Businesses feel the heat while waiting for cooler weather

Some are doing well, others need cooler temps

KANSAS CITY, Mo. - Most of us wouldn't want to spend our days installing roofs when it's 100 degrees. Travis Lowe, a foreman with Larry Vaught Roofing, said it's all in a day's work.

"We work a couple of hours and we take us a 10-15 minute break, then we go back to it for another couple of hours," Lowe said.

Lowe and his crew of four spend their days going from job to job, and stay busy every day. It may be uncomfortable, but they don't really mind.

"It's great for us now because we're getting to work all the time and we ain't sitting at home because it's raining," Lowe said.

This summer has had the opposite effect at Gram & Dun on the Plaza. Manager Brian Wilson said many Plaza restaurants are feeling the heat.

"It really keeps people off the patio and everyone basically goes inside, and we kind of lose 70 seats out here," Wilson said.

They say dinner on the weekends fills every seat inside. A few brave souls take their chances outside, going for things like salads and cold water.

Wilson knows outdoor seating is a seasonal thing, and they hope to fill their patio soon.

"We didn't quite expect it to be this long, but we do also know that come September, October, November, it'll be the same as it was in the spring," Wilson said.

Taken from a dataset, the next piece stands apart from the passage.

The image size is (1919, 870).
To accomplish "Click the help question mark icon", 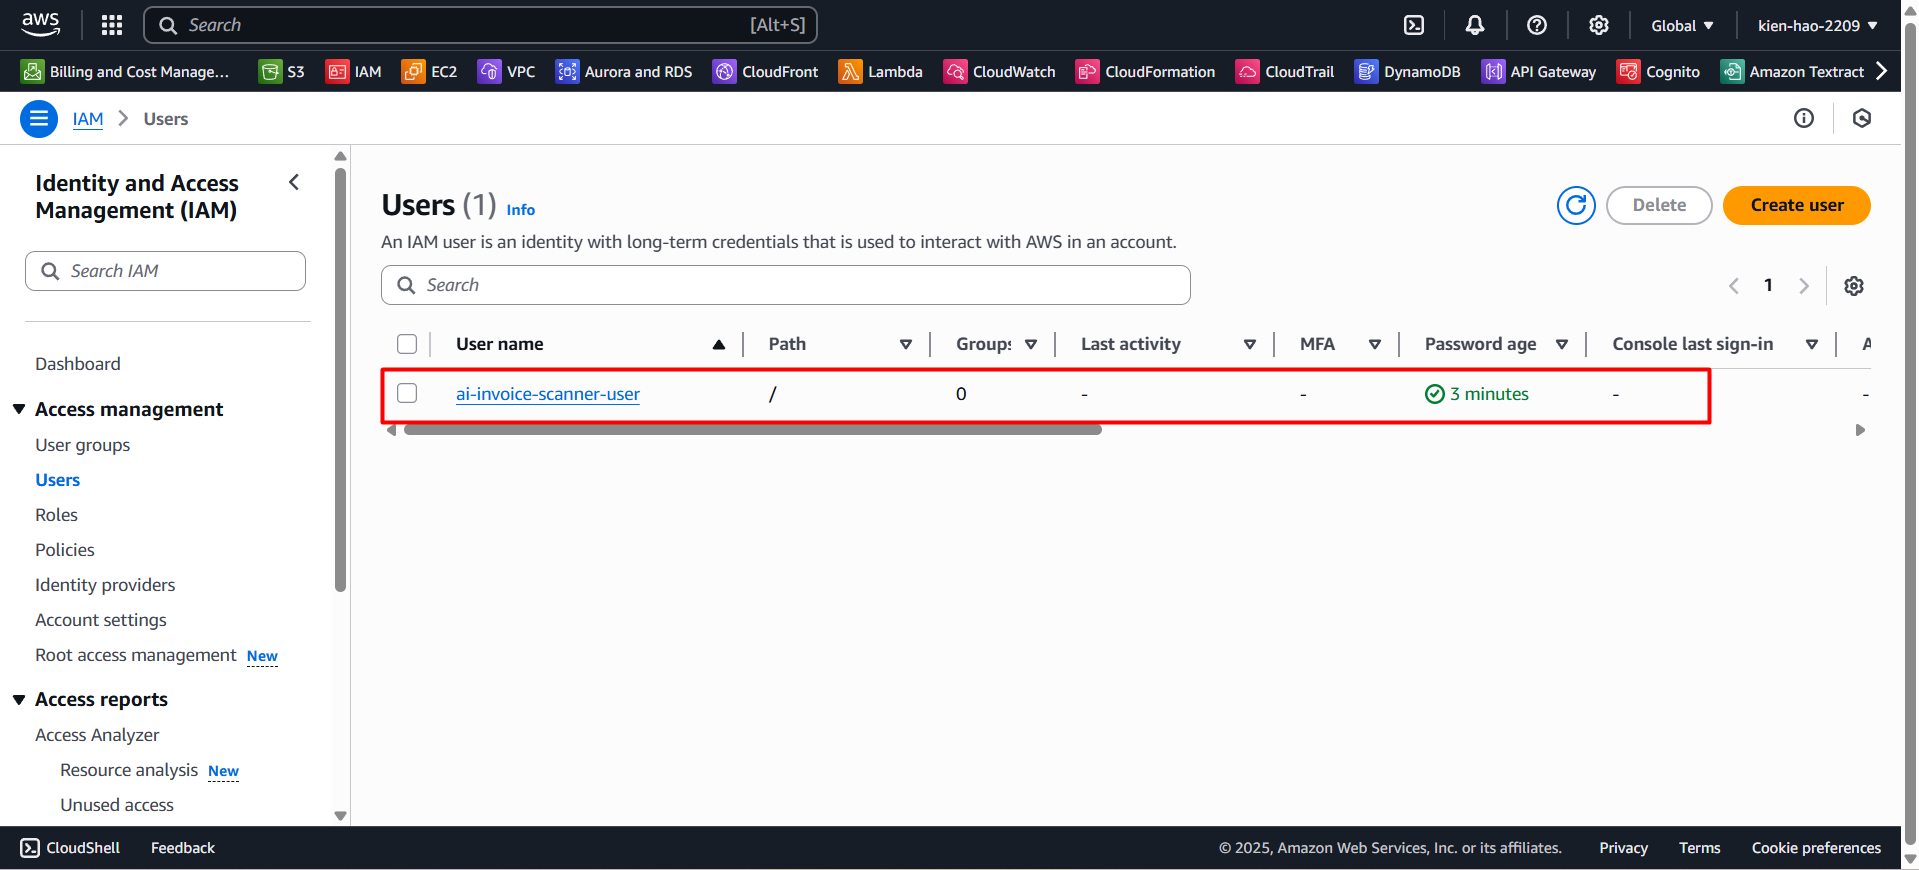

If you think you need a lot of water, try keeping a nursery full of plants ready to sell. The crews at Soil Service near Gregory and Troost have definitely had their hands full.

Manager Matthew Archer said people have been focused on keeping their lawns healthy.

"Plant sales were a little off because of the heat," he said. "People just didn't want to get outside and do the gardening that they usually do in July."

This is the time they normally switch to plants for fall, which they said can't come soon enough.